▶ DATASET:
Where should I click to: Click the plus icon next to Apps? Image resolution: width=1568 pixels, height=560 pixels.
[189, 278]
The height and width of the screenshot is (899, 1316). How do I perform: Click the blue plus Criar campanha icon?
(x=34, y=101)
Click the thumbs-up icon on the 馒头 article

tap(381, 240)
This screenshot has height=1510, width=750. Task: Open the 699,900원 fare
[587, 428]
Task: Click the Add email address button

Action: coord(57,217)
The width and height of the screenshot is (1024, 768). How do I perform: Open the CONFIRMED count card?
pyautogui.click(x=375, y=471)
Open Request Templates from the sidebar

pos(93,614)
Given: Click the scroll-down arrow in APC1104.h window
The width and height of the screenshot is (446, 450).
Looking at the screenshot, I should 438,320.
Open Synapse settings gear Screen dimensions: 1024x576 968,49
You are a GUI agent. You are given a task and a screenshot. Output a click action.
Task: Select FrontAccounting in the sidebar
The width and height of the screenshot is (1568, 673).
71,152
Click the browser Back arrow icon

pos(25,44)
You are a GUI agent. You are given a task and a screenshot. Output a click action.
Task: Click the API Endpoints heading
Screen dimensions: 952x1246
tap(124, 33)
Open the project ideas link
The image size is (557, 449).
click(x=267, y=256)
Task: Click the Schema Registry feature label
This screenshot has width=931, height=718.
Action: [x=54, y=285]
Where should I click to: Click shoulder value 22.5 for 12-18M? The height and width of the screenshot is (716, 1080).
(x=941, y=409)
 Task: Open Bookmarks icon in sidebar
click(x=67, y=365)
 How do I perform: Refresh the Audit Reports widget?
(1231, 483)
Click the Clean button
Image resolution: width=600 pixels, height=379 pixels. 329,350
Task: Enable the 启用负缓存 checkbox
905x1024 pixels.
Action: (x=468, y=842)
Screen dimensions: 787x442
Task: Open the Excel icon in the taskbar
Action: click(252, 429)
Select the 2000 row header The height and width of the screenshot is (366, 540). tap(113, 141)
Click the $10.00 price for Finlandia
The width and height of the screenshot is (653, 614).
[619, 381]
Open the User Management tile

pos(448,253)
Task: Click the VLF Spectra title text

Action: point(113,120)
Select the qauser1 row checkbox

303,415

▶ EXERCISE BRIEF: Repeat exactly, and only, the run of lines from the start of the material above through the line that holds "Task: Enable the 启用负缓存 checkbox".

▶ WRITTEN REPLY:
Where should I click to: Click the plus icon next to Apps? Image resolution: width=1568 pixels, height=560 pixels.
[189, 278]
The height and width of the screenshot is (899, 1316). How do I perform: Click the blue plus Criar campanha icon?
(x=34, y=101)
Click the thumbs-up icon on the 馒头 article

tap(381, 240)
This screenshot has height=1510, width=750. Task: Open the 699,900원 fare
[587, 428]
Task: Click the Add email address button

Action: coord(57,217)
The width and height of the screenshot is (1024, 768). How do I perform: Open the CONFIRMED count card?
pyautogui.click(x=375, y=471)
Open Request Templates from the sidebar

pos(93,614)
Given: Click the scroll-down arrow in APC1104.h window
The width and height of the screenshot is (446, 450).
Looking at the screenshot, I should 438,320.
Open Synapse settings gear Screen dimensions: 1024x576 968,49
You are a GUI agent. You are given a task and a screenshot. Output a click action.
Task: Select FrontAccounting in the sidebar
The width and height of the screenshot is (1568, 673).
71,152
Click the browser Back arrow icon

pos(25,44)
You are a GUI agent. You are given a task and a screenshot. Output a click action.
Task: Click the API Endpoints heading
Screen dimensions: 952x1246
tap(124, 33)
Open the project ideas link
The image size is (557, 449).
click(x=267, y=256)
Task: Click the Schema Registry feature label
This screenshot has width=931, height=718.
Action: [x=54, y=285]
Where should I click to: Click shoulder value 22.5 for 12-18M? The height and width of the screenshot is (716, 1080).
(x=941, y=409)
 Task: Open Bookmarks icon in sidebar
click(x=67, y=365)
 How do I perform: Refresh the Audit Reports widget?
(1231, 483)
Click the Clean button
Image resolution: width=600 pixels, height=379 pixels. 329,350
Task: Enable the 启用负缓存 checkbox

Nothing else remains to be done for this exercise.